Giro o pequeno broche em formato de flor nos meus dedos. A tinta branca está desgastada nas pétalas, revelando o metal prateado por baixo. É velho e rústico, mas carrega o mesmo aroma de morango que sua dona.

Pensar em seu doce cheiro invoca sua imagem na minha mente: seus cabelos longos, com as pontas curvadas que roçam seu quadril sempre que ela anda, sua voz angelical e olhos claros como diamantes... Ela é a mulher mais linda que eu já vi.

Mas ela ainda é uma criança! Por Deus, eu realmente estava pensando em beijá-la? Ela é pelo menos cinco anos mais nova que eu, acabou de completar a escola e é neta de um barão. E eu sou um esfarrapado sem uma libra, morando em Marshalsea!

— No que está pensando, filho? — pergunta mamãe, sentada na cama com as cobertas dobradas aos pés.

Só então percebo que estou parado no meio da nossa casa, segurando um enfeite feminino nos dedos.

— Nada demais — limpo minha garganta e ergo o pão que comprei com parte do dinheiro roubado de um velho conde que vi bater em uma das prostitutas de rua quando eu voltava para Marshalsea antes que os portões fechassem. A outra parte do dinheiro foi para uma visita de um médico para o Senhor Foxglove, que contraiu pneumonia, e para os remédios de mamãe. — Eu trouxe pão! E seus remédios!
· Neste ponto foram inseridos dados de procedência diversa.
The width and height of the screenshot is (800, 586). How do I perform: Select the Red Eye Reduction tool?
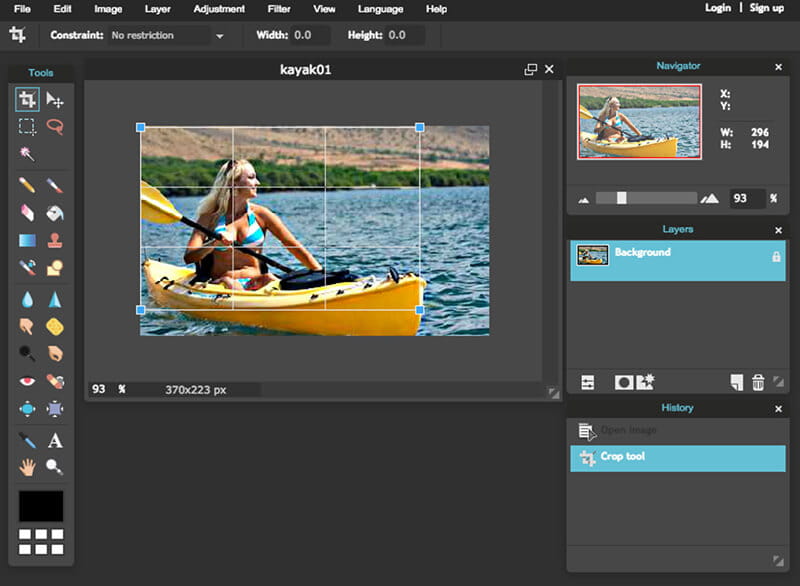(x=27, y=381)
— Não mude de assunto, Kil — mesmo parecendo fraca e pequena em sua cama de solteiro cheia de cobertas, mamãe sabe ter a voz autoritária digna de uma imperatriz — Eu vejo o broche em sua mão. Quem é a dona?
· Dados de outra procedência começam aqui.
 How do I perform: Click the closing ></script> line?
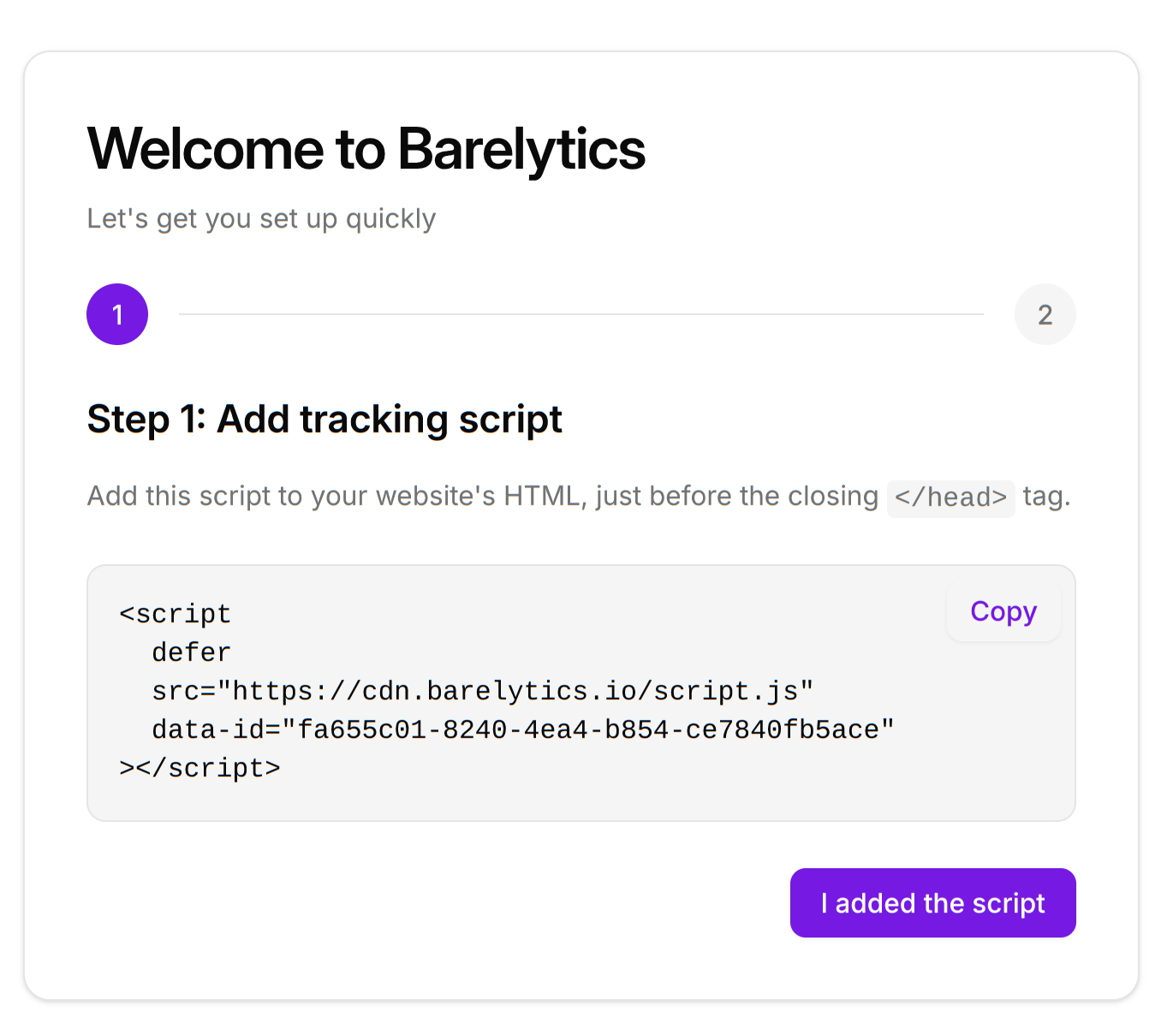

Respiro fundo e levo a comida e os remédios até a pequena mesa antes de me aproximar dela, sentando-me em uma cadeira perto da cama.

— Se continuar calado, vou supor que está apaixonado — continua mamãe — Deve ser uma garota daqui, eu a conheço?

— Não, mamãe, a senhora não a conhece — olhando uma última vez para o broche, guardo-o no bolso da minha calça. — E não, eu não estou apaixonado.

— Então por que tem o enfeite dela em seu bolso? — os olhos de mamãe se estreitam. — Não seria uma prostituta, seria? Eu já te disse que dormir com qualquer mulher disposta pode te dar doenças...

— Mãe! Pare! Não é nada disso! — mesmo sendo um homem crescido, sinto vontade de me esconder em um buraco no chão quando mamãe começa a falar sobre isso. — Eu não dormi com nenhuma prostituta! A dona do enfeite é uma criança!

— Criança? — uma das sobrancelhas escuras de mamãe se arqueia para cima. — Anne e Jacks são crianças, crianças não usam broches como esse. Não crianças das áreas pobres de Londres.

— Mamãe... — resmungo, apoiando minha cabeça nas mãos.

Ouço o barulho da coberta, no momento seguinte a mão de mamãe acaricia meu cabelo, tirando os nós que não tive paciência de remover pela manhã.

— Traga uma escova de cabelo, querido — manda ela baixinho. — Há quanto tempo você não o penteia?

— Eu os penteio, mamãe — me levanto até a mesinha ao lado da cama, de onde retiro um fino pente de prata envelhecido pelo tempo. — Só que com os dedos.

— Garoto bobo — ela acena para que eu me sente ao seu lado na cama de costas. Quando o faço, ela começa a passar o pente pelo meu cabelo ondulado e escuro. — Quem é ela?

— Uma dama — suspiro, sem escapatória. — Estava perdida e Poppy disse que eu poderia ajudá-la.

— Uma nobre? — mamãe continua a passar o pente pelo meu cabelo, bem devagar.

— Não exatamente — pelo menos de certa forma. — Mas vive em um bom bairro, e distante.

Sinto mamãe balançar a cabeça atrás de mim e o colchão se mexe quando ela se inclina para pegar minha franja.

— Você tem o mesmo cabelo de seu pai — ela suspira, sua voz distante e vaga. — Rebelde como o mar.

— Conte-me mais sobre ele, por favor? — peço como sempre fiz desde que aprendi a falar, prevendo que a resposta seria não, como sempre foi. Tudo o que eu sabia sobre meu pai eram vagos comentários passageiros, não sabia se ele estava vivo ou morto, longe ou perto. Eu poderia passar por ele na rua e jamais saberia.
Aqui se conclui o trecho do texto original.